EXERCISE GOAL: Please set out the lines of the listing as a JSON list of strings, one string per line and no blank lines. Begin with the line containing "The image size is (726, 362)." and continue through the end of the listing.

Records:
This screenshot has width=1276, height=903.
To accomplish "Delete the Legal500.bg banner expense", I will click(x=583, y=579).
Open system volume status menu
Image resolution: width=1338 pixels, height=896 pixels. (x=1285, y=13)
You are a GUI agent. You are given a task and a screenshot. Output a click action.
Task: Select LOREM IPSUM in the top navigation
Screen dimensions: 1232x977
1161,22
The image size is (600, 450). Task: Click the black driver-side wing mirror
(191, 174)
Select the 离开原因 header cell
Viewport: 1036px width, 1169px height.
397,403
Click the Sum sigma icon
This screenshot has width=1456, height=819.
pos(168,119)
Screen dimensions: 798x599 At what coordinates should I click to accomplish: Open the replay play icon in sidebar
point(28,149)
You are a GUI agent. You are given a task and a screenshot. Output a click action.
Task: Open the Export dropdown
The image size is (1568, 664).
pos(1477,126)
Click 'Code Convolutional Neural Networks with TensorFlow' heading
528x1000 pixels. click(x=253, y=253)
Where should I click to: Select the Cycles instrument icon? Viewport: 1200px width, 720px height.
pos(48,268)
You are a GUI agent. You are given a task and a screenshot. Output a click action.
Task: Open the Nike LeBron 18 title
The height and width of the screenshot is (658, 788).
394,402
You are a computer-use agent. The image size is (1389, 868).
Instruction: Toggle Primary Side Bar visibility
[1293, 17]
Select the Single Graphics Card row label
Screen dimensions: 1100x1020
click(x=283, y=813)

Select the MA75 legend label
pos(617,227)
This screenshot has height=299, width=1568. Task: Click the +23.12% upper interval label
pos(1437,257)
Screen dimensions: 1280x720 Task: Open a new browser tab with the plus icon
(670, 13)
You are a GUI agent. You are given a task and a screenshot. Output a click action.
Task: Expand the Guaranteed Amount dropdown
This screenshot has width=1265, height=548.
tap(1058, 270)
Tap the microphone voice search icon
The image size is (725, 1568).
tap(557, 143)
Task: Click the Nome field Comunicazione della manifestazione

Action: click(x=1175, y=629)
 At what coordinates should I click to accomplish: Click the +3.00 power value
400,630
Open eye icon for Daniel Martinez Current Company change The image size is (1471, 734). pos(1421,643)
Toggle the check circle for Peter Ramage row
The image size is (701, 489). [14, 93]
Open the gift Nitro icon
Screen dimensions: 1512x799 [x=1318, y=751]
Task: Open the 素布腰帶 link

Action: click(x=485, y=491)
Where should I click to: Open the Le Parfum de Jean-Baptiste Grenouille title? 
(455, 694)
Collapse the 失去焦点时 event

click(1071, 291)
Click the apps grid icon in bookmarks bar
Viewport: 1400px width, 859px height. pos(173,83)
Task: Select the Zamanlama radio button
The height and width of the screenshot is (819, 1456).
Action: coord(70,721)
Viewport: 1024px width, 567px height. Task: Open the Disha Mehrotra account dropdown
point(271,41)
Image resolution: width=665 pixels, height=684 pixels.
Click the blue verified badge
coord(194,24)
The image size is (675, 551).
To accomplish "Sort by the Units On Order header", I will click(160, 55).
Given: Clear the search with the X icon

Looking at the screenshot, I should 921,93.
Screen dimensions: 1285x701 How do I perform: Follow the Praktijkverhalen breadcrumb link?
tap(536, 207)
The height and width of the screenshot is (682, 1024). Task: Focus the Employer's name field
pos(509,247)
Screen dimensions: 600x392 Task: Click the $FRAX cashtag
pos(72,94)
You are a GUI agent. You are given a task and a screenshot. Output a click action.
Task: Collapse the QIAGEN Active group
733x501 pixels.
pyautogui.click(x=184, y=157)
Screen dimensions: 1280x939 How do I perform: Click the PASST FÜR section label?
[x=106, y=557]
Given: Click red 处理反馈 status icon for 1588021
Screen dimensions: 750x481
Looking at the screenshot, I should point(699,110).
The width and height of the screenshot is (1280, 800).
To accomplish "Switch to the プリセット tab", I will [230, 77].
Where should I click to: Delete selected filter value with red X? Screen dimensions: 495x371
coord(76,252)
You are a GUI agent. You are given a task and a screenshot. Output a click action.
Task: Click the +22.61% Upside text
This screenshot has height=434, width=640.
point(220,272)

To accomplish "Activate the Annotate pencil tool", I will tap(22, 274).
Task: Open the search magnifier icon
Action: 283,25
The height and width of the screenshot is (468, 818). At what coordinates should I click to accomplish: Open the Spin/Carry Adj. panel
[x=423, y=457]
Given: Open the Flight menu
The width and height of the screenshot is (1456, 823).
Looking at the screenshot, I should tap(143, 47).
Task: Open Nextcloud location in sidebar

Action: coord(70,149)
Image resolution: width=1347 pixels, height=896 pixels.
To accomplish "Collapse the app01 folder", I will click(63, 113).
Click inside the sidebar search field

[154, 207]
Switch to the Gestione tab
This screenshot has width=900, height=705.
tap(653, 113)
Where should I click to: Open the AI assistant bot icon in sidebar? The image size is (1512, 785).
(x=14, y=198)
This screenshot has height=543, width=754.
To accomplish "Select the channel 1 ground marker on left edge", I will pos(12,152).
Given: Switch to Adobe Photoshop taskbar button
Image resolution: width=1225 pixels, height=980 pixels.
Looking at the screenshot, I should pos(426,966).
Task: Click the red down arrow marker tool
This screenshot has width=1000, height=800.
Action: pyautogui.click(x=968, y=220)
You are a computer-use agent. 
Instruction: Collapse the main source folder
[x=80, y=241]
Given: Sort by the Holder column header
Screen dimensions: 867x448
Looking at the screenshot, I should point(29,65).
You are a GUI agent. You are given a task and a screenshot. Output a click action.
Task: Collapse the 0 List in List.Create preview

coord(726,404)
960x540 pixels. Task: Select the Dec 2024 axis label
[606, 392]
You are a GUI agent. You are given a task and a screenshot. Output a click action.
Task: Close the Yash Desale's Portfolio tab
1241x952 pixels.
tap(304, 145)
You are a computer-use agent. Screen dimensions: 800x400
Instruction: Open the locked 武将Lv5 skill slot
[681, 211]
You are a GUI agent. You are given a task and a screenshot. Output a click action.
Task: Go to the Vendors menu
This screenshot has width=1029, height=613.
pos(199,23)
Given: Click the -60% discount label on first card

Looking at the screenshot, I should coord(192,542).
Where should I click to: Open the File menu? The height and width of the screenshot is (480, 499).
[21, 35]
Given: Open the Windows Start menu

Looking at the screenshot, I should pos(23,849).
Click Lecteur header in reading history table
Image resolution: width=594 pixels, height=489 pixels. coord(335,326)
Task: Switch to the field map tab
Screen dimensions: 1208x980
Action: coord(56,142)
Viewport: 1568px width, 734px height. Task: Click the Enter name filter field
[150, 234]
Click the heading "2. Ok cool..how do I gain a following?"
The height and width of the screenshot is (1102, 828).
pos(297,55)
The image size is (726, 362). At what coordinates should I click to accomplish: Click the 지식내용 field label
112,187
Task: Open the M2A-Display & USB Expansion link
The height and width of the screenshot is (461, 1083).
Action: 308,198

EXERCISE RESULT:
[
  "The image size is (726, 362). At what coordinates should I click to accomplish: Click the 지식내용 field label",
  "112,187",
  "Task: Open the M2A-Display & USB Expansion link",
  "The height and width of the screenshot is (461, 1083).",
  "Action: 308,198"
]